Camera: Nikon D70S, f-4.5, S-13s, ISO-800, Nikkor 18-70mm, Captured when Sodium Vapor lights were ON….Time-6.53 PM.
Location: Delhi, India.
The Red Fort (Hindi: लाल क़िला, Urdu: لال قلعہ , Lāla kilā) usually transcribed into English as Lal Qil’ah or Lal Qila) is a 17th century fort complex constructed by the Mughal emperor Shah Jahan in the walled city of Old Delhi (in present day Delhi, India). It served as the capital of the Mughals until 1857, when Mughal emperor Bahadur Shah Zafar was exiled by the British Indian government. The British used it as a military camp until India was made independent in 1947. It is now a popular tourist site, as well as a powerful symbol of India’s sovereignty: the Prime Minister of India raises the flag of India on the ramparts of the Lahori Gate of the fort complex every year on Independence Day. It was designated a UNESCO World Heritage Site in 20071.
Mughal Emperor Shahjahan, started construction of the massive fort in 1638 and work was completed in 1648 (10 years). The Red Fort was originally referred to as “Qila-i-Mubarak” (the blessed fort), because it was the residence of the royal family. The layout of the Red Fort was organised to retain and integrate this site with the Salimgarh Fort. The fortress palace was an important focal point of the medieval city of Shahjahanabad. The planning and aesthetics of the Red Fort represent the zenith of Mughal creativity which prevailed during the reign of Emperor Shah Jahan. This Fort has had many developments added on after its construction by Emperor Shahjahan. The significant phases of development were under Aurangzeb and later Mughal rulers. Important physical changes were carried out in the overall settings of the site after the First War of Independence during British Rule in 1857. After Independence, the site experienced a few changes in terms of addition/alteration to the structures. During the British period the Fort was mainly used as a cantonment and even after Independence, a significant part of the Fort remained under the control of the Indian Army until the year 2003.The Red Fort is a tourist attraction from around the world.

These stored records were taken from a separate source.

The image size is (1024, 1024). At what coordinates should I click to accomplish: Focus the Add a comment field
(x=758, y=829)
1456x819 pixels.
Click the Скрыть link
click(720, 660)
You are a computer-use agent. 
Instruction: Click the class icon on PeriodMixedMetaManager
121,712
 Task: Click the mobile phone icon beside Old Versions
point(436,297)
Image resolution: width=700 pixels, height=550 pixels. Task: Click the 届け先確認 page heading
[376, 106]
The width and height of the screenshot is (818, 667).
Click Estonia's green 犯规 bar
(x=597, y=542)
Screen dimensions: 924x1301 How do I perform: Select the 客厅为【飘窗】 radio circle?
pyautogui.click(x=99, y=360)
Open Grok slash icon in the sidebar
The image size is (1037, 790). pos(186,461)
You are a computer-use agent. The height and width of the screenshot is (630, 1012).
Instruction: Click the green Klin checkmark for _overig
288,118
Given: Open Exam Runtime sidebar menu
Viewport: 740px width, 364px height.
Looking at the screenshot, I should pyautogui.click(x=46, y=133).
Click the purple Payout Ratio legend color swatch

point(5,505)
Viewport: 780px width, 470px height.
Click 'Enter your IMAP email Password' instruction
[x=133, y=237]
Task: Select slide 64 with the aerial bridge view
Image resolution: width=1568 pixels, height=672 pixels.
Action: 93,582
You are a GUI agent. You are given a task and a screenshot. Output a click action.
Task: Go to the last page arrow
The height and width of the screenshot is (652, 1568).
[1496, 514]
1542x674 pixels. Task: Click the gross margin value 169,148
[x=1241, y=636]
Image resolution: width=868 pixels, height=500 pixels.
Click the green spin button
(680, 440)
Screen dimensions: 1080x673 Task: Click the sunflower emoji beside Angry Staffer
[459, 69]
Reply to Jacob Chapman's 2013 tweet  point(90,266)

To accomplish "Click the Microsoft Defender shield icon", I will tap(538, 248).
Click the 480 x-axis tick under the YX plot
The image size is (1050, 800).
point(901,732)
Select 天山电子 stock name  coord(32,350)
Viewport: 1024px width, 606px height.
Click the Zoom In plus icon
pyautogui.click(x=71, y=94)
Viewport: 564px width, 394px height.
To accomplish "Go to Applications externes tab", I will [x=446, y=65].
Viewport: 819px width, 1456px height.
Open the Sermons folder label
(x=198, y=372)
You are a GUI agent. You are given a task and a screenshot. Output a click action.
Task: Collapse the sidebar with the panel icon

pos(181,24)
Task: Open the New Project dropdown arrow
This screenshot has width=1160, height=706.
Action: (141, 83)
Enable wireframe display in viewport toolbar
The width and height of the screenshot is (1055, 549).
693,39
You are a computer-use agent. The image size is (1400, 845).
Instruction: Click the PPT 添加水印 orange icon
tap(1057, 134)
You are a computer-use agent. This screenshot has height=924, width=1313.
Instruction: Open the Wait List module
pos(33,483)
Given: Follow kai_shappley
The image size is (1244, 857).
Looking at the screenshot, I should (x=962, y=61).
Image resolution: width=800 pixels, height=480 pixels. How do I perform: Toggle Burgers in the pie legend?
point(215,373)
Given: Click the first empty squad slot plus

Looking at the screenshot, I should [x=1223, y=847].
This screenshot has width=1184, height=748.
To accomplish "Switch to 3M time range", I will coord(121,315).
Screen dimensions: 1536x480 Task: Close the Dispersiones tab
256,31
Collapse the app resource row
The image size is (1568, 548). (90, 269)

The Red Fort was the palace for Mughal Emperor Shah Jahan’s new capital, Shahjahanabad, the seventh city in the Delhi site. He moved his capital here from Agra in a move designed to bring prestige to his reign, and to provide ample opportunity to apply his ambitious building schemes and interests.
The fort lies along the Yamuna River, which fed the moats that surround most of the wall. The wall at its north-eastern corner is adjacent to an older fort, the Salimgarh Fort, a defense built by Islam Shah Suri in 1546.The construction of the Red Fort began in 1638 and was completed by 1648.
On 11 March 1783, Sikhs briefly entered Red Fort in Delhi and occupied the Diwan-i-Am. The city was essentially surrendered by the Mughal wazir in cahoots with his Sikh Allies. This task was carried out under the command of the Sardar Baghel Singh Dhaliwal of the Karor Singhia misl.
The last Mughal emperor to occupy the fort was Bahadur Shah II “Zafar”. Despite being the seat of Mughal power and its defensive capabilities, the Red Fort was not defended during the 1857 uprising against the British. After the failure of the 1857 rebellion, Zafar left the fort on 17 September. He returned to Red Fort as a prisoner of the British. Zafar was tried on in a trial starting on 27 January 1858, and was exiled on 7 October.